(Target pointing data)
┌──

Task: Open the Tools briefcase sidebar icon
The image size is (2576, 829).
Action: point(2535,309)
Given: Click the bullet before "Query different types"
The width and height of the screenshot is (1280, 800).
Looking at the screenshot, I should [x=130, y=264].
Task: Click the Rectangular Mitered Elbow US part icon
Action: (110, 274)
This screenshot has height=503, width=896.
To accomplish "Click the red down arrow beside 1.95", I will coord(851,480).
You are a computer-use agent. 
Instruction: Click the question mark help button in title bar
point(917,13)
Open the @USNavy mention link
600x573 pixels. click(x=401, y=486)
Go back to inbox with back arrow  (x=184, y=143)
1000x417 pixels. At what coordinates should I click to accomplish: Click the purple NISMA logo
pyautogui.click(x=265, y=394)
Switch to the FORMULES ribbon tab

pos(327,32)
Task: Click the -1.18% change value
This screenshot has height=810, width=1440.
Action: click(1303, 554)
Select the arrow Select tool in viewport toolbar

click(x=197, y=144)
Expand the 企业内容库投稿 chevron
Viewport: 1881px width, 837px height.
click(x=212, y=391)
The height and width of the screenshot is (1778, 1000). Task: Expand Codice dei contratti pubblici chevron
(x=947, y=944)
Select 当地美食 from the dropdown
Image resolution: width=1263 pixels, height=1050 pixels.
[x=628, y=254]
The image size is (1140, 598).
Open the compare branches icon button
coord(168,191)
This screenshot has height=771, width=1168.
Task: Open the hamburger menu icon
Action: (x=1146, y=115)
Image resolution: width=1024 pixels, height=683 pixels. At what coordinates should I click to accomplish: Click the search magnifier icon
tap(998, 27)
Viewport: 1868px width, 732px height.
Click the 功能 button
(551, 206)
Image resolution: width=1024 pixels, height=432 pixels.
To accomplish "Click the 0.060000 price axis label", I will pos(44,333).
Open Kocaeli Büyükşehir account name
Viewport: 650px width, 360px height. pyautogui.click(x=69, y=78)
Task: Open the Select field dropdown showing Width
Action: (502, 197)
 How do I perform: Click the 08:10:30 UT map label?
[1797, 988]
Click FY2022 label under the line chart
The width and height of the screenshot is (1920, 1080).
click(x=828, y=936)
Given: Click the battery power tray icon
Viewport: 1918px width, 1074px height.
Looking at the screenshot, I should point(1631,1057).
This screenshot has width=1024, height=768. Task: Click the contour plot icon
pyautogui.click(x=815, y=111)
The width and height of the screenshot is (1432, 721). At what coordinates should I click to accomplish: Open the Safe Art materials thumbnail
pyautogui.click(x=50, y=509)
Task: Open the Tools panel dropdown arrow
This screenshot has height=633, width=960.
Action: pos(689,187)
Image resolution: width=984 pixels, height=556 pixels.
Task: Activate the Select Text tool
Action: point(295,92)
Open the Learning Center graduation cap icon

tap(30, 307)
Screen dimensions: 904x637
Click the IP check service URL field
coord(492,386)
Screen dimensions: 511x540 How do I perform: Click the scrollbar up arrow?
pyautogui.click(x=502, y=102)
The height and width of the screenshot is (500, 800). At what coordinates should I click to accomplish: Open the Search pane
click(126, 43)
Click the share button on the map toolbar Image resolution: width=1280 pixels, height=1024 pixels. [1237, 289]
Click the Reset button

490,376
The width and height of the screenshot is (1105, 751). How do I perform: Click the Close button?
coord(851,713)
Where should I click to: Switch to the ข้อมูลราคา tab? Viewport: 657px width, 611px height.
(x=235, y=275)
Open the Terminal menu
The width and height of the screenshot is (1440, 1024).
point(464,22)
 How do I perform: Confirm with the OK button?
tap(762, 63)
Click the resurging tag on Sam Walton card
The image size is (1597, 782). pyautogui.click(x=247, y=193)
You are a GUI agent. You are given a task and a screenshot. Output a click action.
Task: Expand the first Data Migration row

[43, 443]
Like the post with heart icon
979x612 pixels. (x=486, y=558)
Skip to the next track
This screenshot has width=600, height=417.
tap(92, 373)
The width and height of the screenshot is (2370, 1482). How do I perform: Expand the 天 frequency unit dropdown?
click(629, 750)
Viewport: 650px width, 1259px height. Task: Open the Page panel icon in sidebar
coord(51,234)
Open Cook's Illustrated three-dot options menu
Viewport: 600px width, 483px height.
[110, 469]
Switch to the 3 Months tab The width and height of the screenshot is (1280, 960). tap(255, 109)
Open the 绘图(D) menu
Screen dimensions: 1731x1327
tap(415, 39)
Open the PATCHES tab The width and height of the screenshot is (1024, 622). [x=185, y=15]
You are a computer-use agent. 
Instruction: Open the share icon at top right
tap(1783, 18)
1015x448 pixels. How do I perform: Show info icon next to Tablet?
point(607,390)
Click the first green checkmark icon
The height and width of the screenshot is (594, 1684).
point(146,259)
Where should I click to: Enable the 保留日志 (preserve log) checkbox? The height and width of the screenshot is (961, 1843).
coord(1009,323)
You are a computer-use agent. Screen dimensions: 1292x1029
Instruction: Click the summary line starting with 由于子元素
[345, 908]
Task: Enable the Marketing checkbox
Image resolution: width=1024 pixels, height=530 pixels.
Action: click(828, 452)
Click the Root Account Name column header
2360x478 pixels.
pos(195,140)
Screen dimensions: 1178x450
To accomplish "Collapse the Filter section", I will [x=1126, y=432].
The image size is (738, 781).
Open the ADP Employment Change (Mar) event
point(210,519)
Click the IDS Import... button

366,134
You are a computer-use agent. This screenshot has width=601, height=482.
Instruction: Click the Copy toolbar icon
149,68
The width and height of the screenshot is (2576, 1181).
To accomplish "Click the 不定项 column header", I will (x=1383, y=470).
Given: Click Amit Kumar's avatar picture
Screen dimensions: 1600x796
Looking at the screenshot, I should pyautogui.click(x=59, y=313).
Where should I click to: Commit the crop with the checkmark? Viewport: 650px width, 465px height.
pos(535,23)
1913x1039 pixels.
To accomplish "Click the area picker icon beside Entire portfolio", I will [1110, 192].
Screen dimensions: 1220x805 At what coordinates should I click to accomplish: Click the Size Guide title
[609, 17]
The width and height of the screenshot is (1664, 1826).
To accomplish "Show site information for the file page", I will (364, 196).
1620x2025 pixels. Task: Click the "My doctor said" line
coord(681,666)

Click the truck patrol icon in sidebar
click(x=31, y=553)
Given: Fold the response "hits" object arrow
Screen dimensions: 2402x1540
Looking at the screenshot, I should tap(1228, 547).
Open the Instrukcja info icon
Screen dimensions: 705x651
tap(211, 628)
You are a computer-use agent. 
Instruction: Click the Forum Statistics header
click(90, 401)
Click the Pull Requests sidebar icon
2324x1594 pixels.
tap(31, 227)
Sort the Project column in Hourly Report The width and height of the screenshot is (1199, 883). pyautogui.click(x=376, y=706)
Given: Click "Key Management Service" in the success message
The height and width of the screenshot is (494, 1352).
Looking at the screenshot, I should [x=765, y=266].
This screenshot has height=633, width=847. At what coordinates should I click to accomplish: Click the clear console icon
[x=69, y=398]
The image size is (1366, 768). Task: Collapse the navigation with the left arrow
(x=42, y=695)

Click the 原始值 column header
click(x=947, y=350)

└──

Can you copy the lines verbatim, starting with the line that contains "Given: Fold the" and continuing through the last of the lines, both ends included?

Given: Fold the response "hits" object arrow
Screen dimensions: 2402x1540
Looking at the screenshot, I should tap(1228, 547).
Open the Instrukcja info icon
Screen dimensions: 705x651
tap(211, 628)
You are a computer-use agent. 
Instruction: Click the Forum Statistics header
click(90, 401)
Click the Pull Requests sidebar icon
2324x1594 pixels.
tap(31, 227)
Sort the Project column in Hourly Report The width and height of the screenshot is (1199, 883). pyautogui.click(x=376, y=706)
Given: Click "Key Management Service" in the success message
The height and width of the screenshot is (494, 1352).
Looking at the screenshot, I should [x=765, y=266].
This screenshot has height=633, width=847. At what coordinates should I click to accomplish: Click the clear console icon
[x=69, y=398]
The image size is (1366, 768). Task: Collapse the navigation with the left arrow
(x=42, y=695)

Click the 原始值 column header
click(x=947, y=350)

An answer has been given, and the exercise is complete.